Modeling the volume-outcome relationship using high-dimensional patient-level covariate data across many hospitals
Theodore J. Iwashyna, University of Michigan Department of Internal Medicine 
*Edward H. Kennedy, VA Center for Clinical Management Research 
Anne E. Sales, VA Inpatient Evaluation Center (IPEC) 
Wyndy L. Wiitala, VA Center for Clinical Management Research 

Keywords: volume-outcome relationship, correlated data, risk-adjustment, sepsis, quality of care, mortality

Numerous studies have suggested that hospitals with higher patient volume yield better outcomes for a relatively wide array of medical conditions; however, the statistical methodology behind such studies is highly varied and can be fraught with complications (Shahian & Normand 2003).
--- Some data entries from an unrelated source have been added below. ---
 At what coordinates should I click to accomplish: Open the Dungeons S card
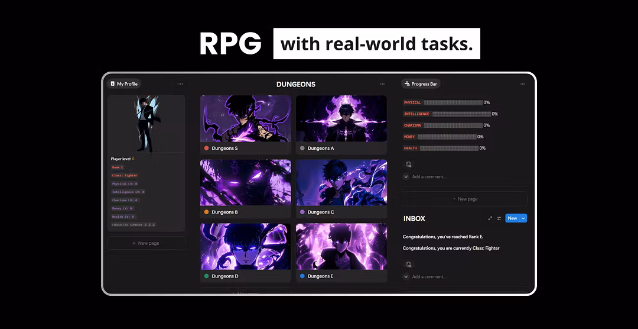[245, 125]
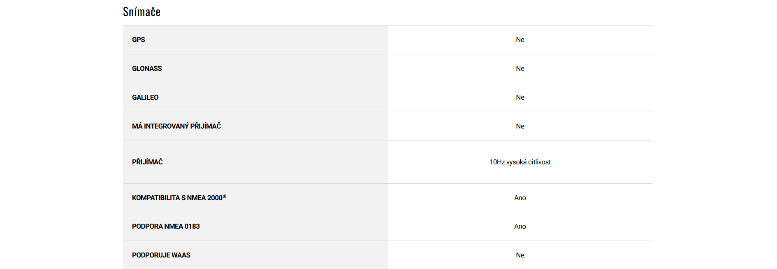Select the PODPORA NMEA 0183 label
The height and width of the screenshot is (269, 777).
pyautogui.click(x=166, y=227)
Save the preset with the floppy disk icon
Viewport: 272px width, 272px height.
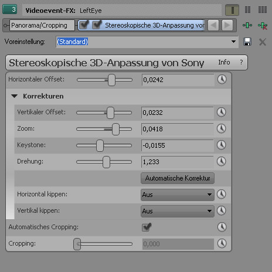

In this work we focus on three main issues in modeling the volume-outcome relationship: the choice of marginal versus conditional models, adjustment for confounding (i.e., risk or case-mix adjustment), and choices for modeling the functional relationship between volume and outcome. In particular, we consider these issues as they arise when high-dimensional patient-level data are available for a large number of hospitals. Using data from the Veterans Administration (VA) Inpatient Evaluation Center (IPEC), we present a variety of methods and approaches for exploring the volume-outcome relationship among patients with sepsis - a deadly, common, and costly medical condition. We examine and compare marginal (generalized estimating equation, or GEE) and conditional (mixed effects and fully Bayesian) modeling approaches; standard direct risk-adjustment, score-based risk-adjustment using the prognostic and propensity scores, and model selection; and modeling of the functional volume-outcome relationship using non-linear transformations, quantiles, splines, and other nonparametric techniques (e.g., generalized additive models). Although we give results and discussion in the context of modeling a volume-outcome relationship, our work applies more generally in any setting with high-dimensional correlated data.